• _WORK TO COMPLETE_
[a] From the Blood Blockade Battlefront infobox, extract the passage starting with "- Magazine: Jump Square" and going on through "(List of volumes)".
[b] According to the Blood Blockade Battlefront infobox, who directed Blood Blockade Battlefront & Beyond?

- First tankōbon volume cover, featuring Klaus V. Reinherz

血界戦線 (Kekkai Sensen)
- Genre: Action; Science fiction; Urban fantasy;
- Written by: Yasuhiro Nightow
- Published by: Shueisha
- English publisher: NA: Dark Horse Comics;
- Imprint: Jump Comics SQ.
- Magazine: Jump Square (January 5 – March 4, 2009); Jump SQ.19 (May 19, 2010 – February 19, 2015);
- Original run: January 5, 2009 – February 19, 2015
- Volumes: 10 (List of volumes)
- Directed by: Rie Matsumoto
- Produced by: Wakana Okamura; Daisuke Furuya; Ryōsuke Mori; Naoki Amano; Mai Murakami; Ryū Hashimoto; Toshiaki Kaneko;
- Written by: Kazunao Furuya
- Music by: Taisei Iwasaki
- Studio: Bones
- Licensed by: Crunchyroll (formerly) SEA: Plus Media Networks Asia; UK: Anime Limited;
- Original network: MBS
- English network: SEA: Aniplus Asia;
- Original run: April 5, 2015 – October 4, 2015
- Episodes: 12 + OVA

Blood Blockade Battlefront: Back 2 Back
- Written by: Yasuhiro Nightow
- Published by: Shueisha
- Imprint: Jump Comics SQ.
- Magazine: Jump SQ.Crown (July 17, 2015 – February 19, 2018); Jump SQ.Rise (April 16, 2018 – April 28, 2022);
- Original run: July 17, 2015 – April 28, 2022
- Volumes: 10

Blood Blockade Battlefront & Beyond
- Directed by: Masato Takayanagi
- Produced by: Wakana Okamura; Daisuke Furuya; Ryōsuke Mori; Yoshihiro Otsuki; Fumihito Fukino; Hiroshi Kamei;
- Written by: Yasuko Kamo
- Music by: Taisei Iwasaki
- Studio: Bones
- Licensed by: Crunchyroll SEA: Plus Media Networks Asia;
- Original network: MBS
- English network: SEA: Aniplus Asia;
- Original run: October 8, 2017 – December 24, 2017
- Episodes: 12 + OVA

Blood Blockade Battlefront: Beat 3 Peat
- Written by: Yasuhiro Nightow
- Published by: Shueisha
- Imprint: Jump Comics SQ.

• _SOURCE DATA_
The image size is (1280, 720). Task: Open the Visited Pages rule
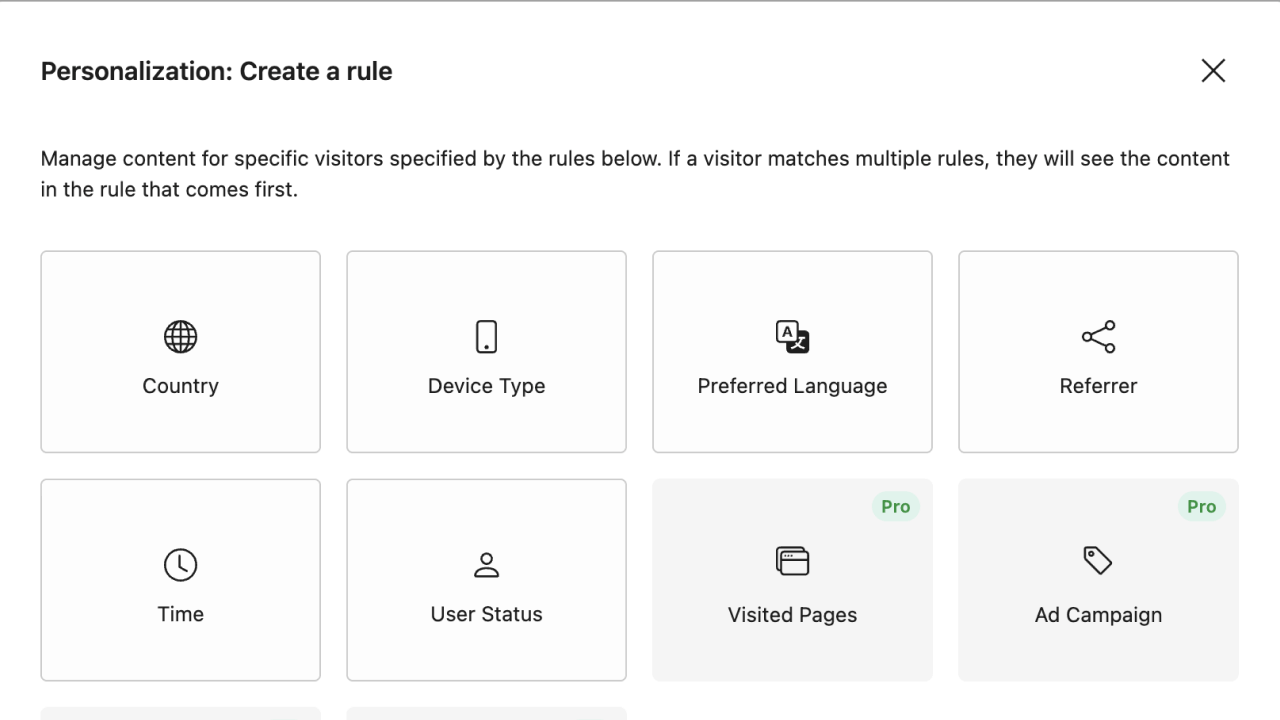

• _REPLIES_
[a]
- Magazine: Jump Square (January 5 – March 4, 2009); Jump SQ.19 (May 19, 2010 – February 19, 2015);
- Original run: January 5, 2009 – February 19, 2015
- Volumes: 10 (List of volumes)

[b] Masato Takayanagi